In the second quarter of 2011 alone, the U.S. wind industry installed 1,033 megawatts, according to a report by the American Wind Energy Association. And Iowa, an epicenter for corn and soybean production, comes in second in the nation for the number of megawatts produced by wind power and has 3,675 facilities, according to the report.

That’s good news for wind proponents but has bat experts feeling anxious because federal protections only cover the endangered Indiana bat. To avoid killing that species, wind companies hire experts like Lynn Robbins, a bat researcher from Missouri State University in Springfield, Mo.

On a recent summer day, Robbins stood next to a creek in northwest Missouri while a team of student workers hung nets and placed bat detectors just miles from the first town in nation to be completely powered by wind energy, Rockford, Mo.

“What the student workers are doing today is doing a survey to determine if the endangered Indiana Bat is present in area that’s slated to become a wind energy facility,” Robbins said.

Robbins couldn’t give the exact location of the proposed wind facility or the name of the company due to contractual obligations.

“If they’re here then the wind company must take the next step in being more careful as to where they put the turbines, or determine even if they’re going to put the turbines in the area,” he said.

Though finding an Indiana bat might slam the brakes on a proposed wind farm, the presence of other bat species isn’t likely to impede development.

“There’s a gradient of contribution and acceptance of wildlife impacts and what companies are doing about it,” said Ed Arnett, a researcher participating in the Bats Wind Energy Cooperative.

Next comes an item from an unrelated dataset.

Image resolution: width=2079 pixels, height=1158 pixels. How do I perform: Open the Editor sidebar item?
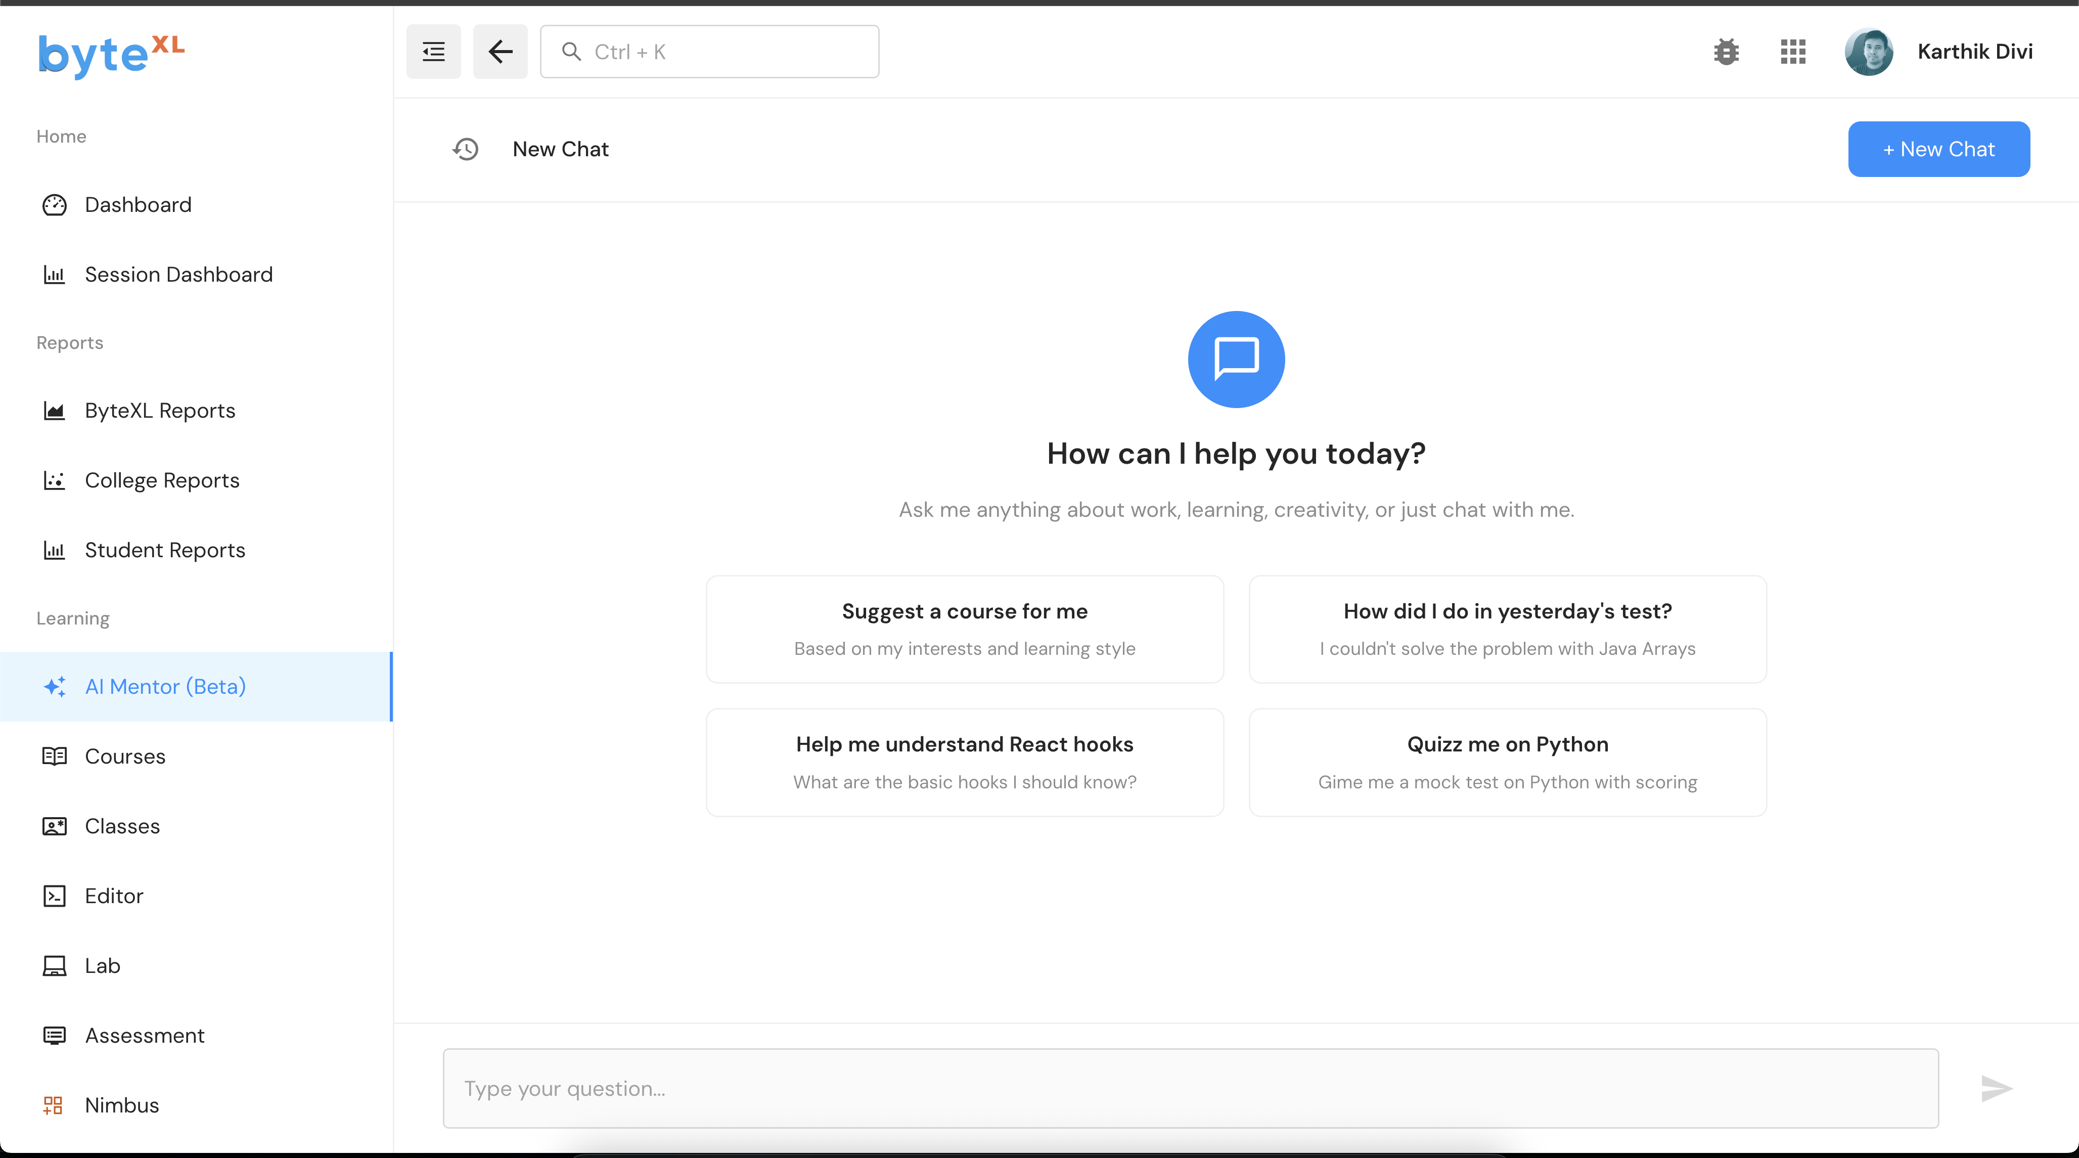click(x=114, y=896)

The cooperative, founded in 2003, brings together the American Wind Energy Association, Bat Conservation International and federal agencies for the purpose of researching how bat fatalities can be prevented. (It’s not just bats, either; wind power has also been shown to kill migratory birds.)

Tech solutions?

Most wind companies, Arnett said, have at least some level of interest in minimizing the negative impacts a facility has on bats, but currently the best way to avoid fatalities takes a chip out of company profits.

“Many bat species don’t fly at higher wind speeds,” Robbins said.

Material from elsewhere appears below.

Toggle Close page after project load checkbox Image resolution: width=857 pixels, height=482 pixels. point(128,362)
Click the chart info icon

So, the idea is to set the turbines so they won’t spin at lower wind speeds when bats are more likely to be flying around.

“It would typically cost a company about 1 percent of its revenue,” said John Anderson, director of sitting policy for the American Wind Energy Association.

“But it depends on the location and the company.”

The best technological solution, placing devices on the top of wind towers that jam bats internal radar, works great in the lab, but not so great in the field.

With that in mind, Arnett pegs his hopes on generating the kind of research wind companies can use on future projects.

“Proactively, in planning to the future, there’s no reason why those costs can’t be factored into the implementation and operations plan of a project,” Arnett said.

And every little effort helps.

Bats are long lived, some species routinely make it to 30 years, and they don’t reproduce quickly. All of that adds up and makes them particularly susceptible to dramatic population declines.

Back at Cox’s family farm, tucked in the rolling hills of northwest Missouri, she’s noticed a change.

“Maybe in a given evening we were seeing a dozen or so swooping around the light, and now, last year we were seeing maybe four or five,” she said.

She’s not ready to push the panic button, at the same time she can’t help feeling a little uneasy.

“If you don’t really know what’s going on you hate to kind of be a catastrofier,” Cox said. “But, yes, I have notice a difference in the number that we would typically see around the lights at night.”